---------- FRAGMENTO SELECCIONADO ----------
Sarah Bienzobas estaba en Podemos desde el principio. Antes, en Juventud sin Futuro. Y antes, en La Tuerka. Su participación en los primeros compases del partido fue fundamental. Su imagen era habitual en segunda fila en las ruedas de prensa. Y fue una de las principales colaboradoras del Equipo Técnico que dirigió Luis Alegre para la gestación y consecución de la Asamblea de Vistalegre. Con la extensión del partido se centró en Madrid y formó parte de la lista Claro Que Podemos en las primarias para el Consejo Ciudadano de la región que lideraba precisamente Alegre. Meses después formó parte de la dirección de la campaña de Ahora Madrid que llevó a Manuela Carmena a la Alcaldía de la capital. Cuando dimitió de su cargo en la dirección del partido en Madrid, trabajaba con el segundo teniente de alcalde de la ciudad, Nacho Murgui, y mantenía su puesto en el Consejo Ciudadano Estatal.

Es sólo un ejemplo, quizá el más paradigmático de la importancia de los dimisionarios. En Juventud Sin Futuro, Bienzobas compartió militancia con otro de los dimitidos, Pablo Padilla, quien fuera portavoz de una de las organizaciones que participó en la génesis y explosión del 15M y que luego dotó de cuadros medios a Podemos. Su presencia también era habitual en La Tuerka.
---------- MATERIAL MOSTRADO ----------
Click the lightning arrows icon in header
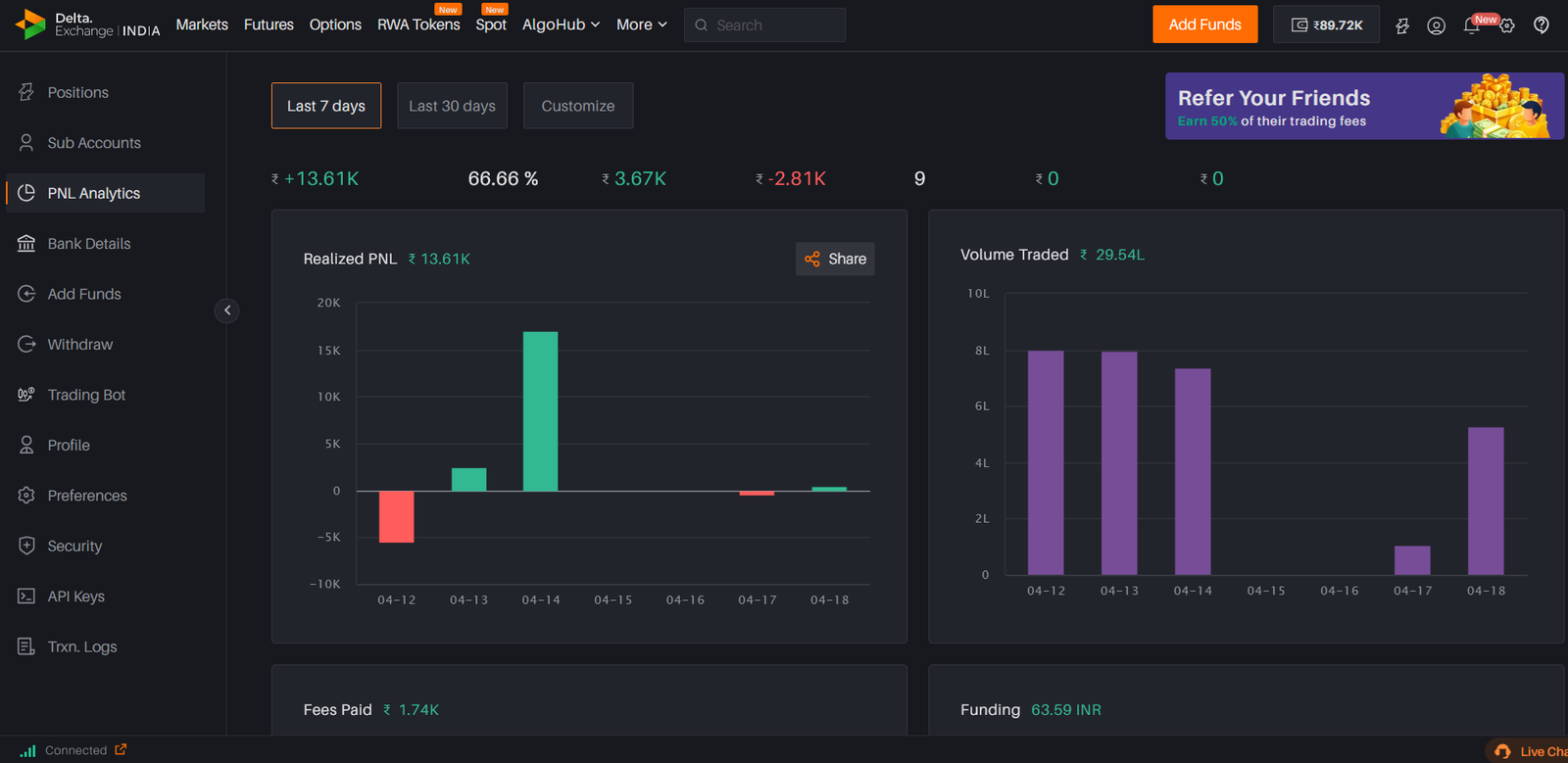The height and width of the screenshot is (763, 1568). click(1402, 25)
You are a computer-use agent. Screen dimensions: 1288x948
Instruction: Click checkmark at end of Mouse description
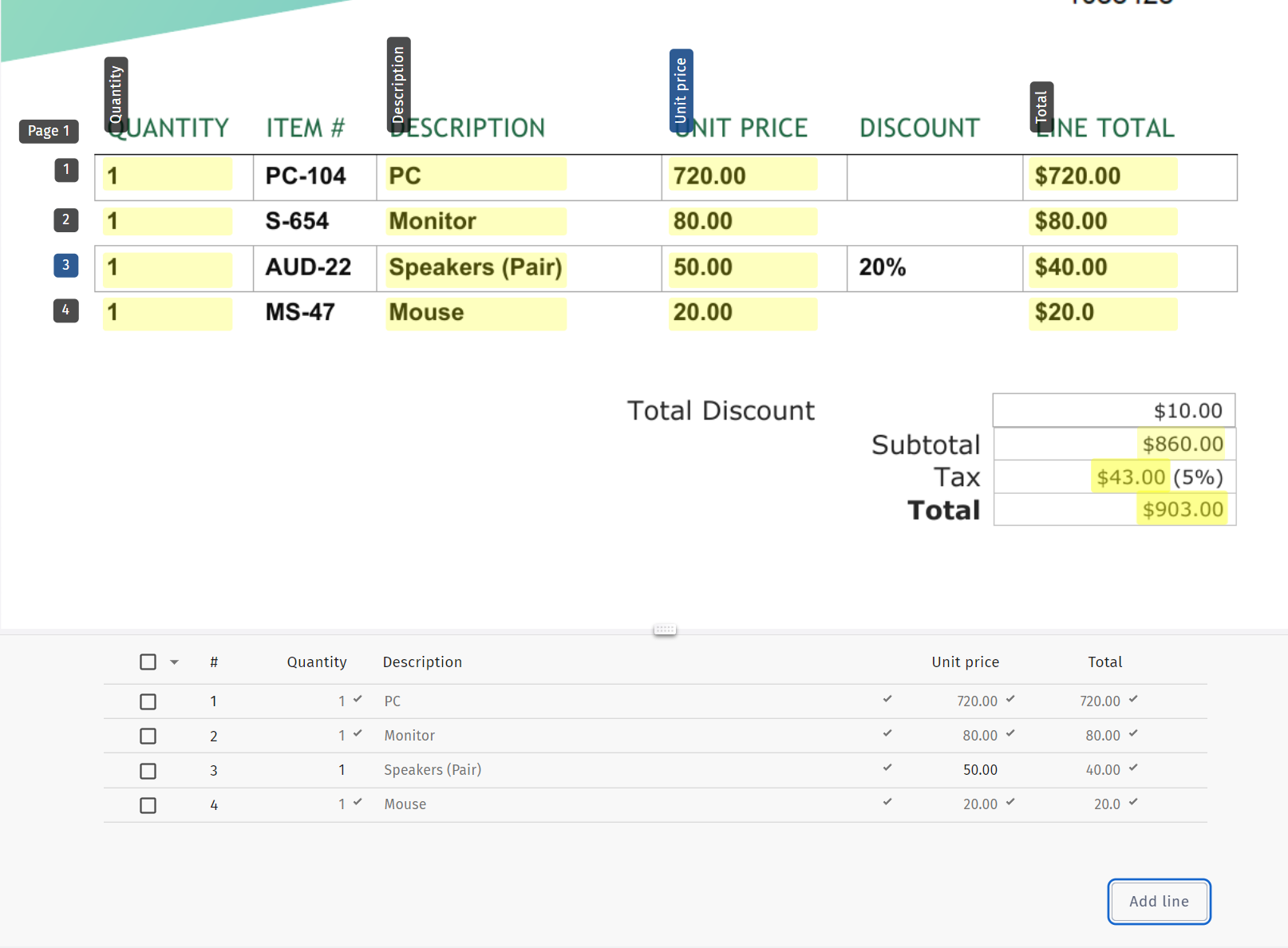point(887,802)
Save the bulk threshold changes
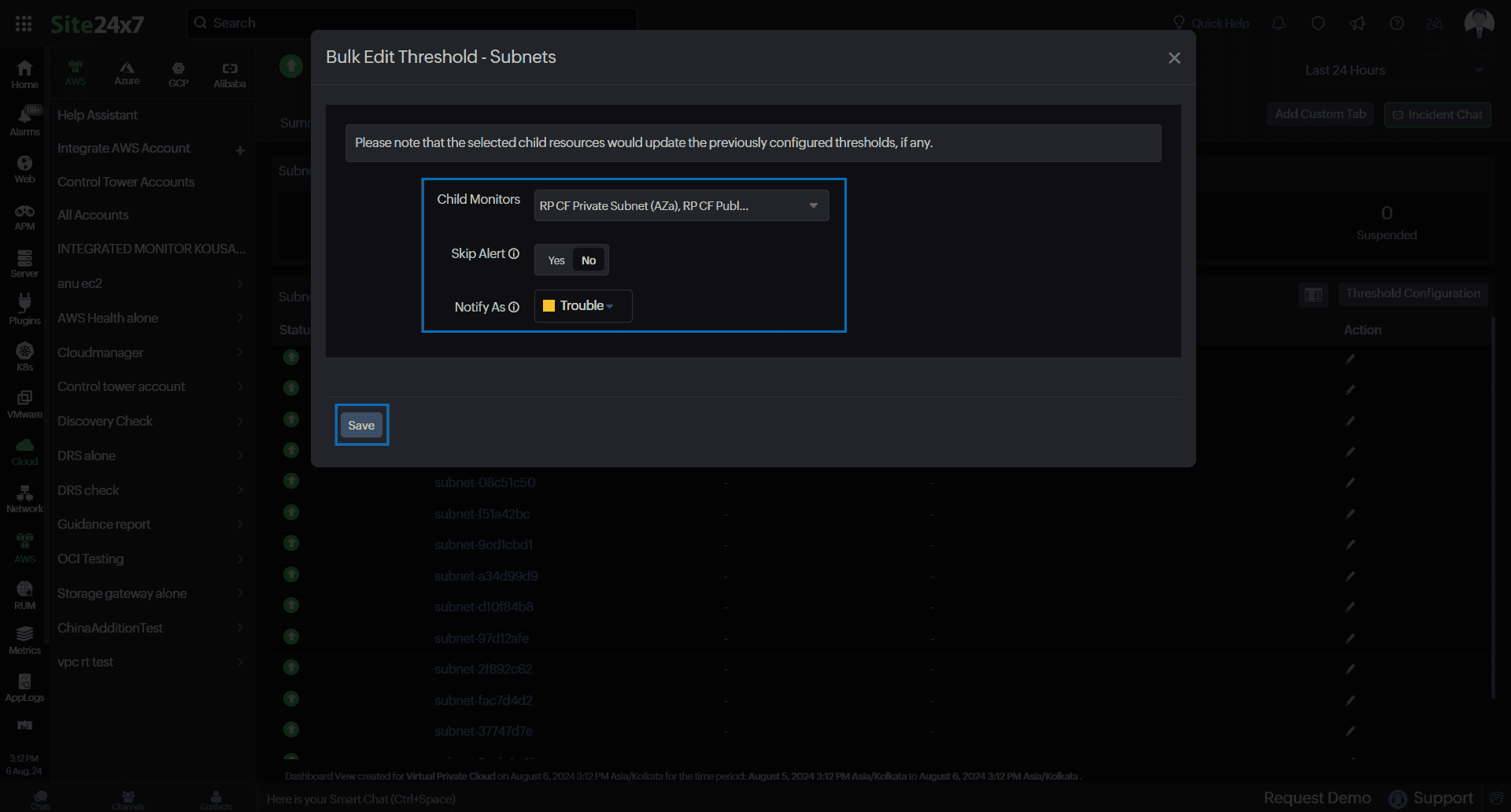Viewport: 1511px width, 812px height. [x=361, y=425]
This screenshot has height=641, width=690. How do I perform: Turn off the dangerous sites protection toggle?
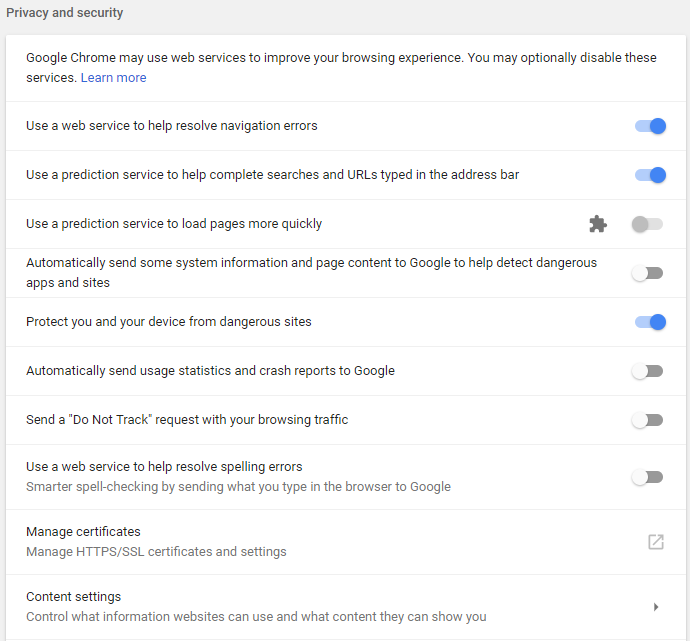pos(649,322)
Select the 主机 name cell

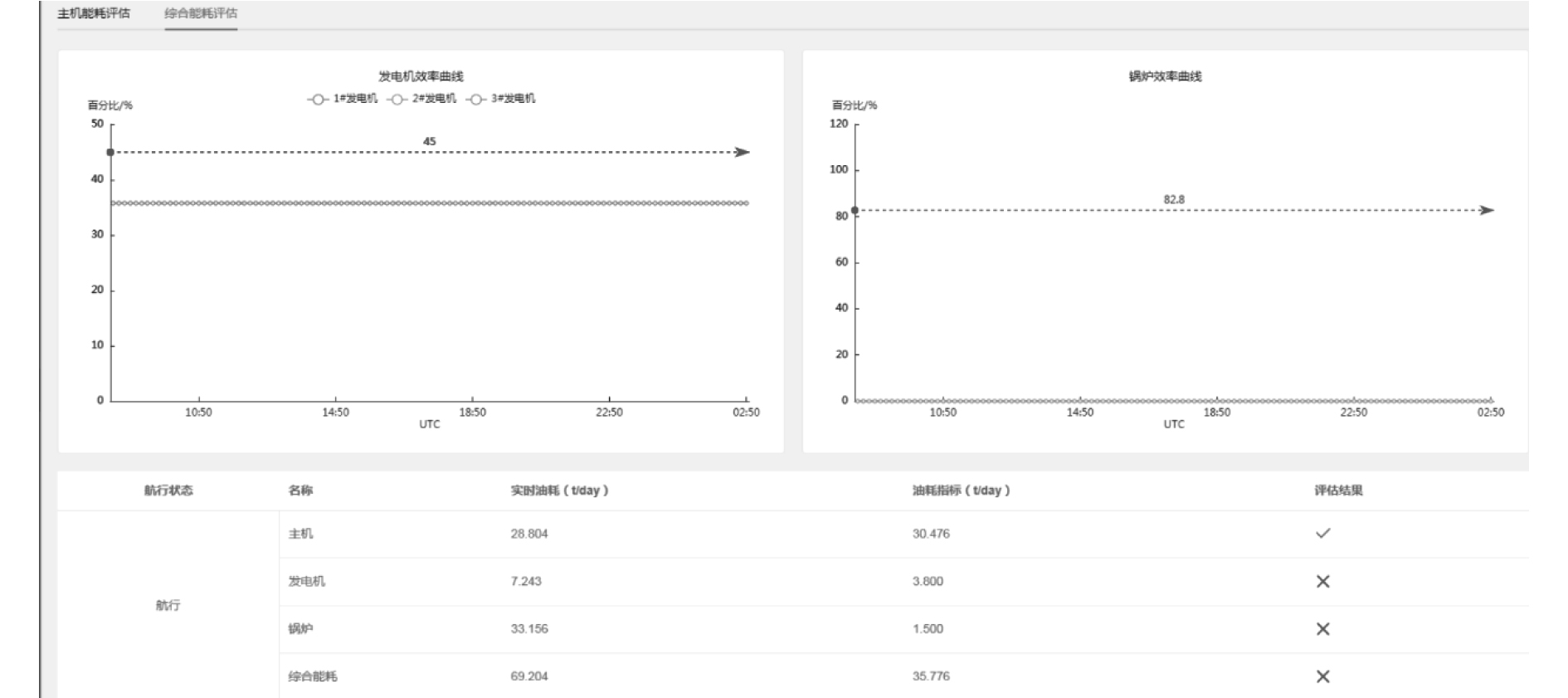(x=300, y=534)
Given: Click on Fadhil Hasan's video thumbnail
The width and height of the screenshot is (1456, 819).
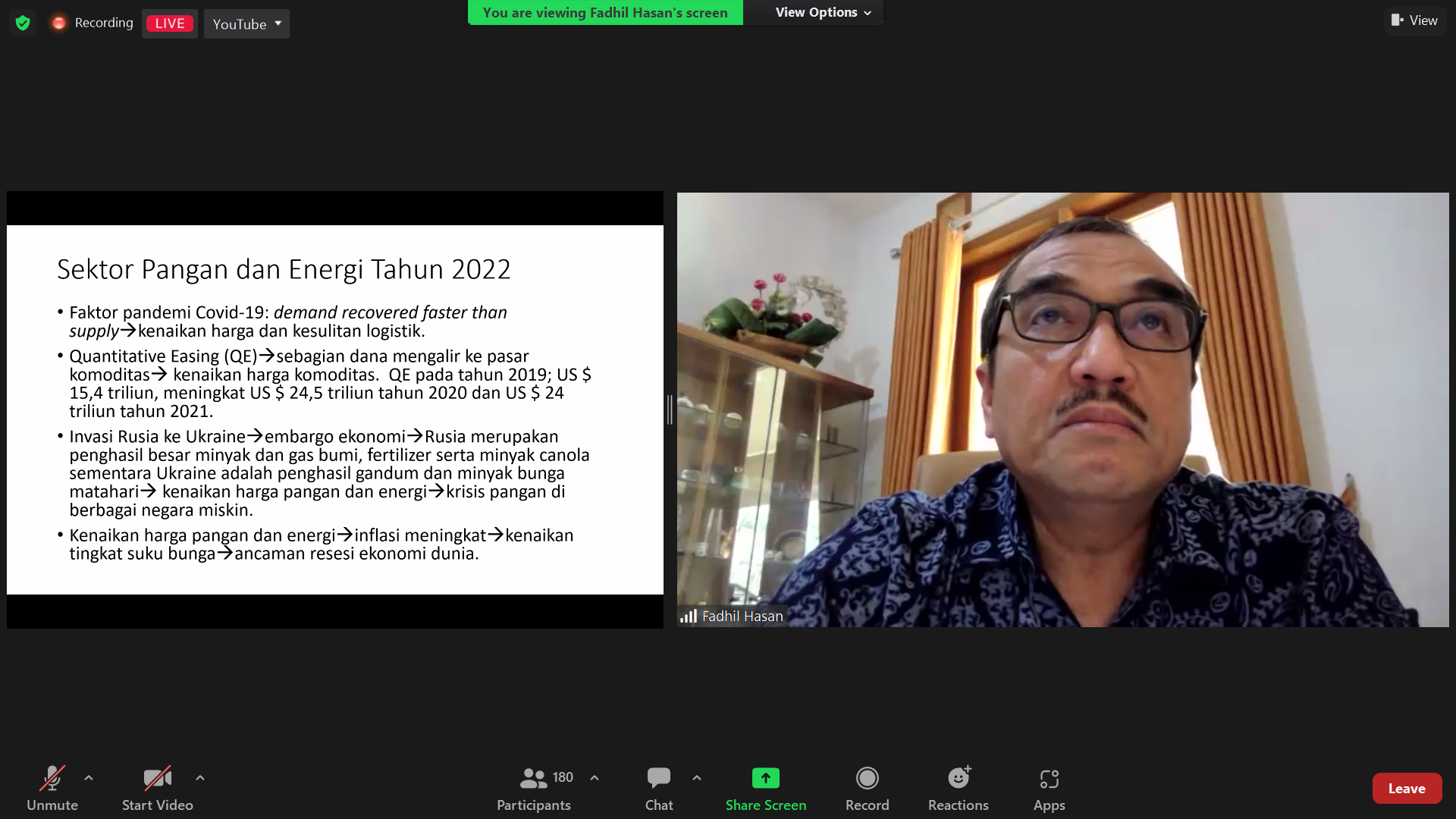Looking at the screenshot, I should pos(1064,410).
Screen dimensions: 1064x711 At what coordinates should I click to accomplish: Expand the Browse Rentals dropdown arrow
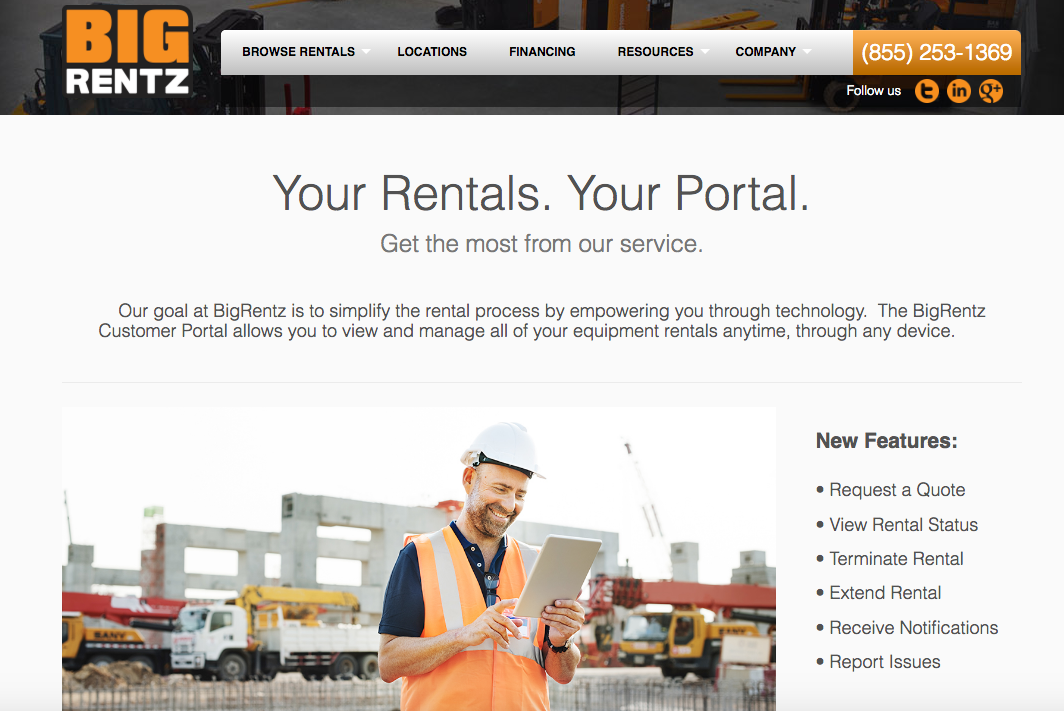(366, 52)
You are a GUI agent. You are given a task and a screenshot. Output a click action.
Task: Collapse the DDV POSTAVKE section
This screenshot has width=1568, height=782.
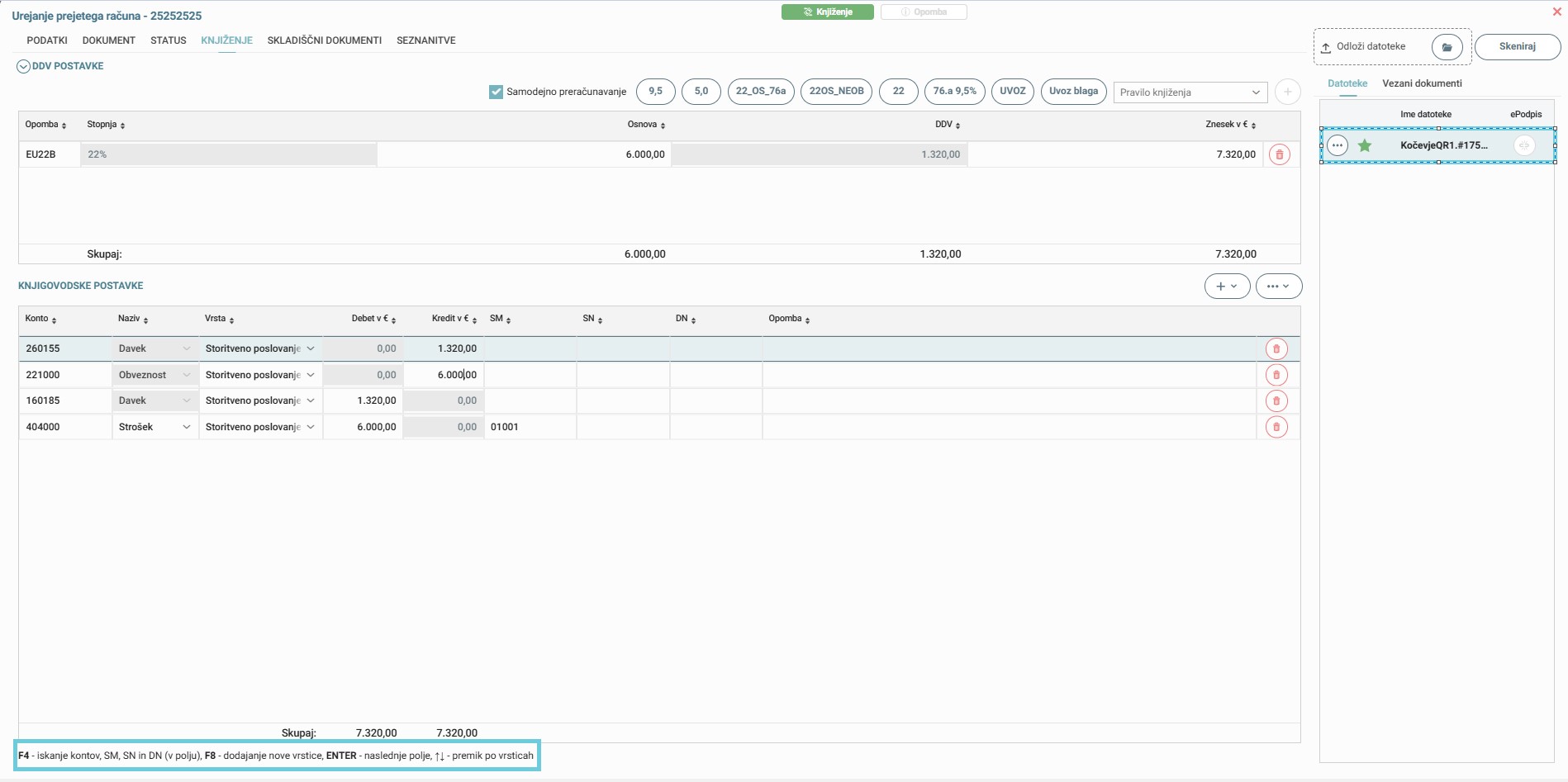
----------
— TUS TAREAS —
a: Enumera todas las personas que se nombran en el fragmento sobre los dimisionarios de Podemos.
b: Prosigue el fragmento sobre los dimisionarios de Podemos a partir de su última oración.
Los registros no tienen relación con el texto.

— RESPUESTAS POR TAREA —
a: Sarah Bienzobas, Luis Alegre, Manuela Carmena, Nacho Murgui y Pablo Padilla.

b:
Clara Serra es uno de los rostros del feminismo en Podemos y también dirigente estatal. En el momento de su dimisión su presencia de puertas hacia fuera era menor, pero ascendente. Serra apoyó la candidatura de Rita Maestre en las primarias de noviembre de 2016 a la dirección de Podemos en Madrid, que ganó rotundamente Ramón Espinar. Un mes después, en diciembre de 2016, fue designada coportavoz del equipo técnico encargado de llevar el partido hasta la II Asamblea Ciudadana Estatal, Vistalegre 2. A diferencia de lo ocurrido en 2014 la elección la hizo el Consejo Ciudadano. En realidad, fueron Pablo Iglesias e Íñigo Errejón en una reunión bilateral.

Los nueve dimisionarios suscribieron una carta conjunta: «Queremos manifestar que nuestras diferencias respecto a la dirección política de la Comunidad de Madrid no ponen en duda nuestro compromiso con el proyecto ni tienen relación alguna con supuestas divisiones ficticias de dimensión estatal». La nota con la que Delgado anunciaba su dimisión un par de días antes coincidía en esta idea: “La ausencia de dirección política del órgano autonómico es paralizante”.

Aquella dirección política que denunciaban era ni más ni menos que la del secretario general en Madrid, Luis Alegre, cofundador de Podemos, miembro de la dirección estatal y de la ejecutiva del partido. Y la de su secretario político, el diputado nacional por Burgos Miguel Vila.

Alegre es amigo íntimo de Pablo Iglesias. O lo era, como se descubrió en 2017. Desde mucho antes de que Podemos fuera siquiera una idea. El líder se tomó la jugada como un movimiento encaminado a derribar a Alegre. Cabían pocas interpretaciones en otro sentido. Y, por tanto, derribar a uno de sus más fieles aliados en la organización. La persona a la que había elegido para llevar el partido hasta el primer Vistalegre y para comandar la que sabía que podía ser una de las regiones más conflictivas al concentrar la totalidad de los resortes de poder del partido.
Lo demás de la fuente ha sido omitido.